The opposite direction follows from the above direction: if we let $h = f \circ g$ and $b=g(a)$, then $\displaystyle \lim_{t \to g(a)}{f(t)}$ may be written as $\displaystyle \lim_{t \to b}{h(g^{-1}(t))}$, and $\displaystyle \lim_{x \to a}{f(g(x))}$ may be written as $\displaystyle \lim_{x \to g^{-1}(b)}{h(x)}$. Since $g^{-1}$ satisfies the same hypotheses as $g$ and there were no requirements on $f$, the above argument goes through in this new arrangement. Q.E.D.

Here is my point of view.

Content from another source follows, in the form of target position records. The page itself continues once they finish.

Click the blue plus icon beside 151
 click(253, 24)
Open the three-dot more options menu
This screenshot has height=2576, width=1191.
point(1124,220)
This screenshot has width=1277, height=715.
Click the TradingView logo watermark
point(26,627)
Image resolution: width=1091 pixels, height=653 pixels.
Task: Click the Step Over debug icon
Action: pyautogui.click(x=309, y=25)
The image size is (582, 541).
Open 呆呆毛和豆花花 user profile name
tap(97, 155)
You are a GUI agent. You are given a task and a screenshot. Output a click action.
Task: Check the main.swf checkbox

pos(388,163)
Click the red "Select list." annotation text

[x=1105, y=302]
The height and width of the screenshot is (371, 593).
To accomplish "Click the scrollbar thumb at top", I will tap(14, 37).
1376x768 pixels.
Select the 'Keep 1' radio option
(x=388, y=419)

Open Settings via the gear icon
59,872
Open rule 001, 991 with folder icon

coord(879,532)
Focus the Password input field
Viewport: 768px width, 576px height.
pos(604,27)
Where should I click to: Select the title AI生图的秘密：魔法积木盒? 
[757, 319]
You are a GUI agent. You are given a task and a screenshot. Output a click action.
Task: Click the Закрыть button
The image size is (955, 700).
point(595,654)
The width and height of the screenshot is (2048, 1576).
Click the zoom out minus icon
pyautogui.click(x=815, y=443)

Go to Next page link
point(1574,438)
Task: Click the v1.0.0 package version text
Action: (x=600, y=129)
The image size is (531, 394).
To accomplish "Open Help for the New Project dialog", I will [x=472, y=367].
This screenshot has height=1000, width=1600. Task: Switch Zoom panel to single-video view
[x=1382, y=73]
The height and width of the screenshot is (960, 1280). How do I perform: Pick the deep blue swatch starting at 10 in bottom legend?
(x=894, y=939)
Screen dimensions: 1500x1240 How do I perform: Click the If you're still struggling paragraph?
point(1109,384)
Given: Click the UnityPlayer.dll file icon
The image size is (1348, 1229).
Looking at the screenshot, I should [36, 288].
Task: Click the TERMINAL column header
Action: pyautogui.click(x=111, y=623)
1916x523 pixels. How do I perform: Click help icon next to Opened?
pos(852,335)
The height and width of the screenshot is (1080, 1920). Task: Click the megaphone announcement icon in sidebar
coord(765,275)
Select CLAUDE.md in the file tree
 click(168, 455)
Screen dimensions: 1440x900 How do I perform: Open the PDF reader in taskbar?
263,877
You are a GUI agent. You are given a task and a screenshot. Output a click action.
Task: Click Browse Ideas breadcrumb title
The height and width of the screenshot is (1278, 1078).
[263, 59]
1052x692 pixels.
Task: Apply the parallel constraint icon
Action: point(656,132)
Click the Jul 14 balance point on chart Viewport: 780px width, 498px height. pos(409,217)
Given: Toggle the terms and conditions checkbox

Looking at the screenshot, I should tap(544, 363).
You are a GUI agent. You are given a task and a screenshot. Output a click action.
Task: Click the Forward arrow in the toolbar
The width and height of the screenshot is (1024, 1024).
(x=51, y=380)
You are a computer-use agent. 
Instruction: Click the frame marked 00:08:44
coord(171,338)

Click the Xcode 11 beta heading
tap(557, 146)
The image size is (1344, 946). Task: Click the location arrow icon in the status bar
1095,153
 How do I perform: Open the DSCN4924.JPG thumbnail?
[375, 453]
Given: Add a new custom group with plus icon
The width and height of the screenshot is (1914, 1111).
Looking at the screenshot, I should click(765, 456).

Let $f:\text{D}_f\to\mathbb{R}$ and $g:\text{D}_g\to \text{R}_g\subseteq\text{D}_f$ be functions so that $f\circ g:\text{D}_g\to\mathbb{R}$ is well defined. Well, I assume that you are aware of the following theorem.

Theorem 1. If $g$ is continuous at $a$ and $f$ is continuous at $g(a)$ then $f\circ g$ is continuous at $a$. In terms of limit notation, if $\lim_{x\to a}g(x)=g(a)$ and $\lim_{x\to g(a)}f(x)=f(g(a))$ then we have $\lim_{x\to a}(f\circ g)(x)=(f\circ g)(a)$.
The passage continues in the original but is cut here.